- WHAT TO PRODUCE -
Convert everything from the line containing "You are a computer-use" down to the end of the rows into a numbered list, omitting any blank lines. Leave the pictures out of your answer.

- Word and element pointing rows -
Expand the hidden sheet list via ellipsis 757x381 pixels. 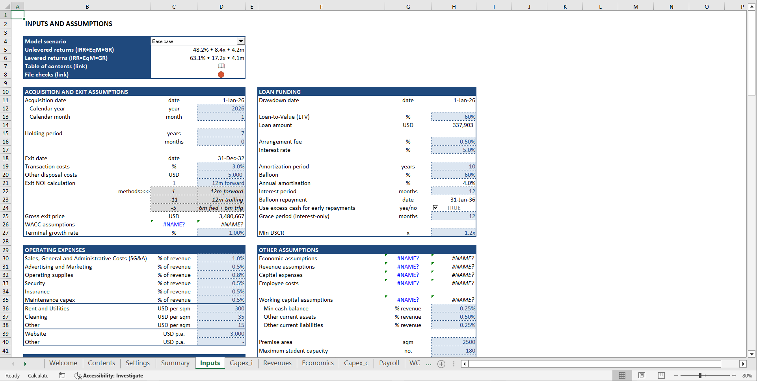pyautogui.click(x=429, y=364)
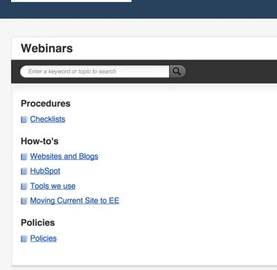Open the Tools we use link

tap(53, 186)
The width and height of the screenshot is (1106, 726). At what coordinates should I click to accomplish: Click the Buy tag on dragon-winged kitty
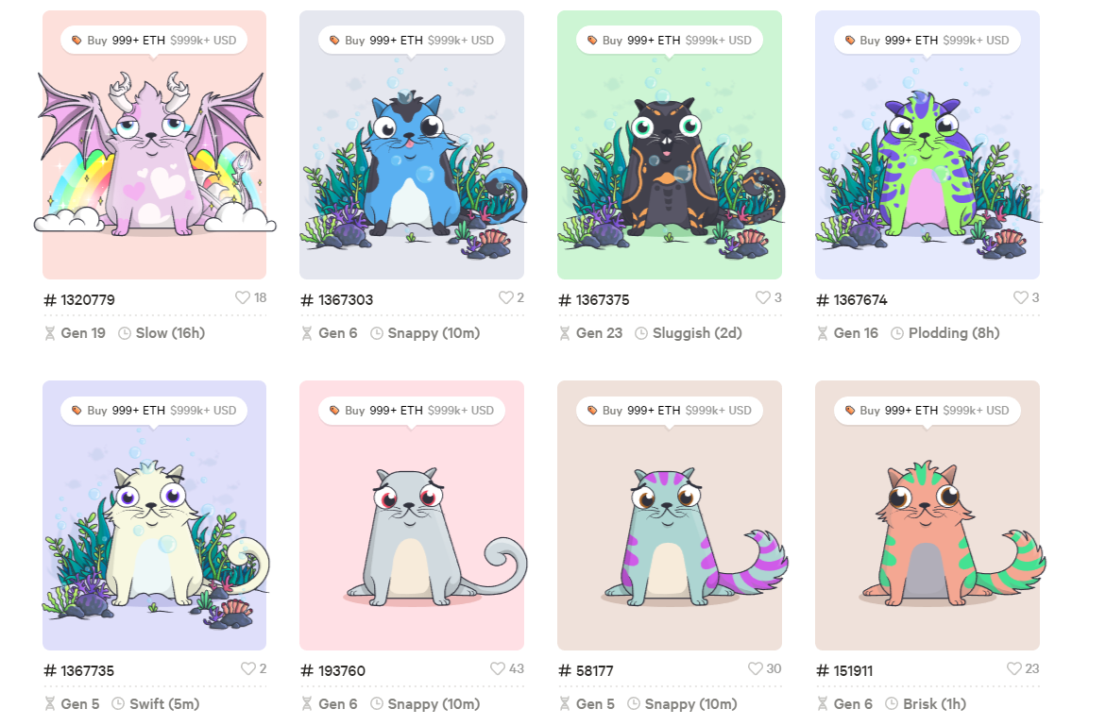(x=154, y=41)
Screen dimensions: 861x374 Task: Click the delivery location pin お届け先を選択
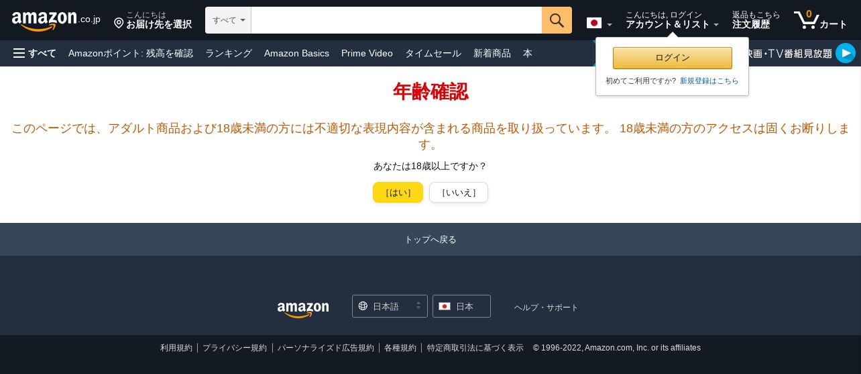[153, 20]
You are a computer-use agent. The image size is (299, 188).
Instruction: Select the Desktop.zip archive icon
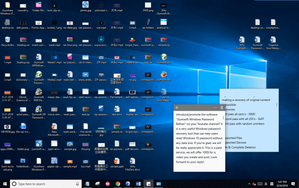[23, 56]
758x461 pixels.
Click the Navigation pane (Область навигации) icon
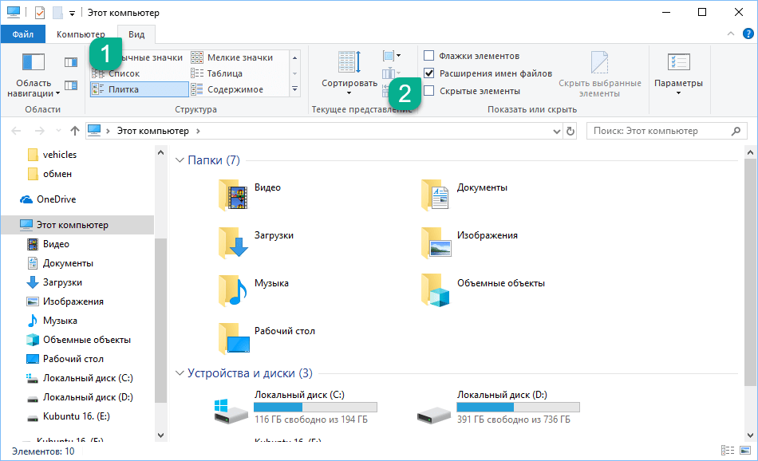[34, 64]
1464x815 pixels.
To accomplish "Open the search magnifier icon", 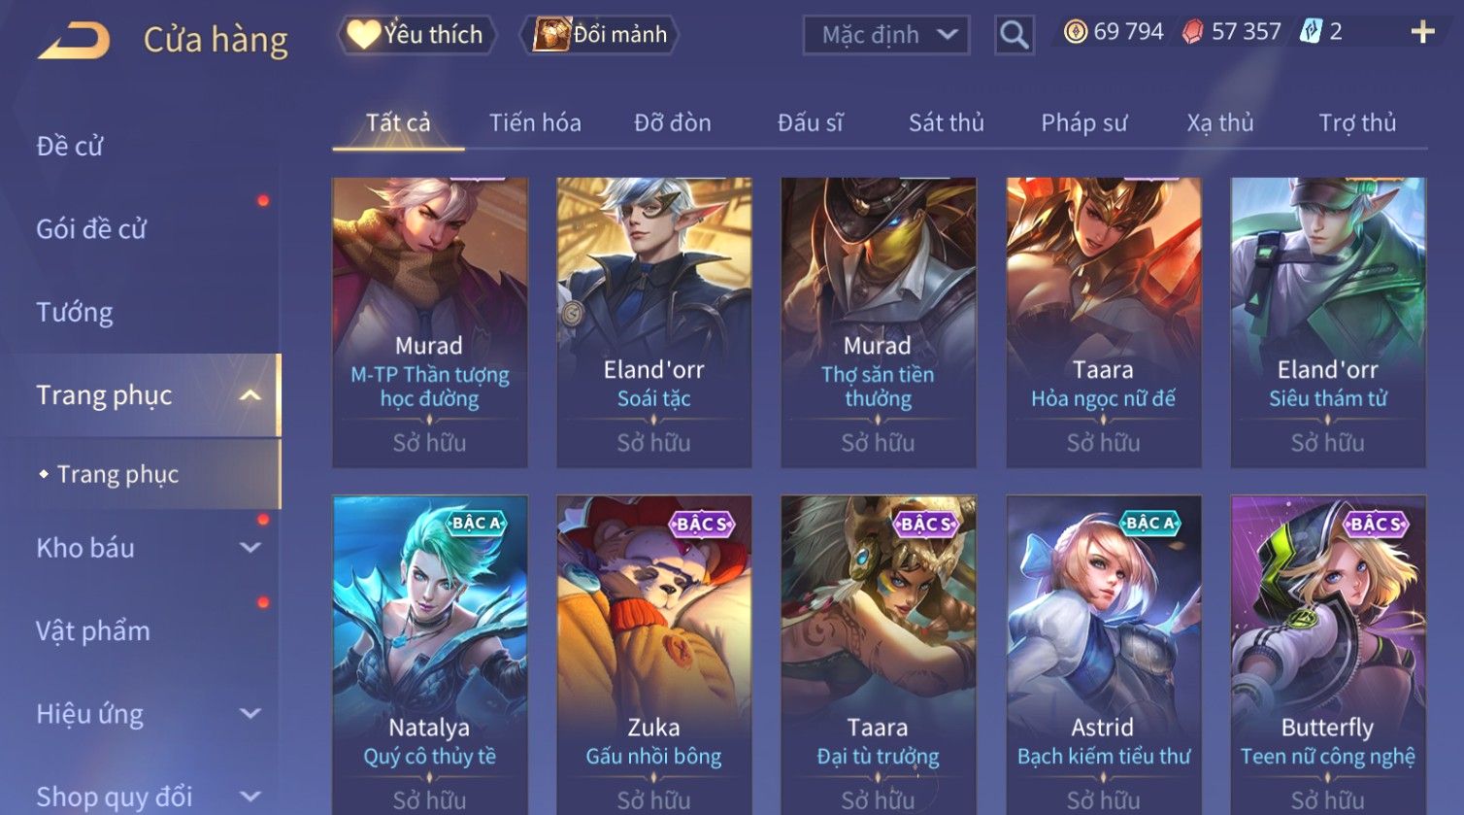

- ANSWER FOR THIS EXERCISE -
1. You are a computer-use agent. The image size is (299, 188).
2. Instruction: Select the Desktop.zip archive icon
3. [23, 56]
4. 758x461 pixels.
5. Click the Navigation pane (Область навигации) icon
6. [34, 64]
7. 1464x815 pixels.
8. To accomplish "Open the search magnifier icon", 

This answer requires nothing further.